** Opening EXCERPTED DATA block **
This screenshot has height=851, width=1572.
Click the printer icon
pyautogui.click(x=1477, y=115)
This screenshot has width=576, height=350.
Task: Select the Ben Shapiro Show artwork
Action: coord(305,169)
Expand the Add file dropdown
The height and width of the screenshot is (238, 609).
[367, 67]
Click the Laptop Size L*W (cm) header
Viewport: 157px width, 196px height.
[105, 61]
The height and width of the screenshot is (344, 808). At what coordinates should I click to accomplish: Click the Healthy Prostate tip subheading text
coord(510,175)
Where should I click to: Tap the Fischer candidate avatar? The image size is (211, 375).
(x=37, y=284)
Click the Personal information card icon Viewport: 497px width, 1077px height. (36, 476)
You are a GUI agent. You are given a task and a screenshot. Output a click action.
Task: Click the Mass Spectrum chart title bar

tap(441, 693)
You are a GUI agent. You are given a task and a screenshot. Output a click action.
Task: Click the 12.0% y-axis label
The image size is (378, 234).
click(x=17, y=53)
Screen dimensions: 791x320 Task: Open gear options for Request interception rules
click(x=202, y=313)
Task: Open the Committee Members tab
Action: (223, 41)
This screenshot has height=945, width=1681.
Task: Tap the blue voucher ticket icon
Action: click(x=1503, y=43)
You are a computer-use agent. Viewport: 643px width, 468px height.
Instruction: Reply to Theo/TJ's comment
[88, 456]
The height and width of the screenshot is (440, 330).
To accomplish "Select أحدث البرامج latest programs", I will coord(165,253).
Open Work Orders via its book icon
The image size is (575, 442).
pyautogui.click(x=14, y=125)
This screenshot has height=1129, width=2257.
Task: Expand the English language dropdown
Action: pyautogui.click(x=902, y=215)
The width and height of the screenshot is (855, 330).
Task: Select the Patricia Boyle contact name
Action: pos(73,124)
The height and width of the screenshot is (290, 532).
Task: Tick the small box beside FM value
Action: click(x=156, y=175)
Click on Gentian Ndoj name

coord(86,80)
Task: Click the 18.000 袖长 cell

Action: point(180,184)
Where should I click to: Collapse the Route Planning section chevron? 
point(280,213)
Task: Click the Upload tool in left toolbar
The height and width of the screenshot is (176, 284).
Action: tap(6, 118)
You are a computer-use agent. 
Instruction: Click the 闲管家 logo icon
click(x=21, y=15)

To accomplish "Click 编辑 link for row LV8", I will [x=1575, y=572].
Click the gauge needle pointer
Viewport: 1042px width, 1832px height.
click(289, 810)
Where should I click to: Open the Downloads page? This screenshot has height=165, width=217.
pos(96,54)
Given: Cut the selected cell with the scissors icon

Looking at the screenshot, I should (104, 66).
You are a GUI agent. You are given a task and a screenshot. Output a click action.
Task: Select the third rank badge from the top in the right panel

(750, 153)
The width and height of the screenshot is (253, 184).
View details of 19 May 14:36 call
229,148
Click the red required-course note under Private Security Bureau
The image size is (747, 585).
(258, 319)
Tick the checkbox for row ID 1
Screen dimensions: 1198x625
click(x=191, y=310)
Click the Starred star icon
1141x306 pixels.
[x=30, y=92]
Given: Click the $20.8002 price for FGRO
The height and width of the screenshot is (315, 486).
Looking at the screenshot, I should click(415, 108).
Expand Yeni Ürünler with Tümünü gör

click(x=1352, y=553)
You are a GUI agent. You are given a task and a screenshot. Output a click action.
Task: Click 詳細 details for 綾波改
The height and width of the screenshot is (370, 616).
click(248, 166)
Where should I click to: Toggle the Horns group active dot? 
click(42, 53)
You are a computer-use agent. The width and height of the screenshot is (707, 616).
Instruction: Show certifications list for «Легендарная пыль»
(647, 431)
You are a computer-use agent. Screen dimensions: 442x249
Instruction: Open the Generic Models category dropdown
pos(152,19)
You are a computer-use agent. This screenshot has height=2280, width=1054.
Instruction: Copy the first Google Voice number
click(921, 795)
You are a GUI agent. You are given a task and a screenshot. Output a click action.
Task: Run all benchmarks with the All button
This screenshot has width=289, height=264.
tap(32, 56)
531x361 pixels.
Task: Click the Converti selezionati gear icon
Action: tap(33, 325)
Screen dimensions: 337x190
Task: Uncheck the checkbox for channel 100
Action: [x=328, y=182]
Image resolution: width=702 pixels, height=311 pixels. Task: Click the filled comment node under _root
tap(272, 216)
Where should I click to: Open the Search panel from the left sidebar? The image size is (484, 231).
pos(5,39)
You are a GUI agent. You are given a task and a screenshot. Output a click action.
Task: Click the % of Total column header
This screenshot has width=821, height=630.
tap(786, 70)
** Closing EXCERPTED DATA block **
### GOAL OF THE EXERCISE:
Where a line above holds the string "computer", copy that line.

### WRITTEN SOLUTION:
You are a computer-use agent. Viewport: 643px width, 468px height.
You are a computer-use agent. 
You are a computer-use agent. The width and height of the screenshot is (707, 616).
You are a computer-use agent. Screen dimensions: 442x249
You are a computer-use agent. This screenshot has height=2280, width=1054.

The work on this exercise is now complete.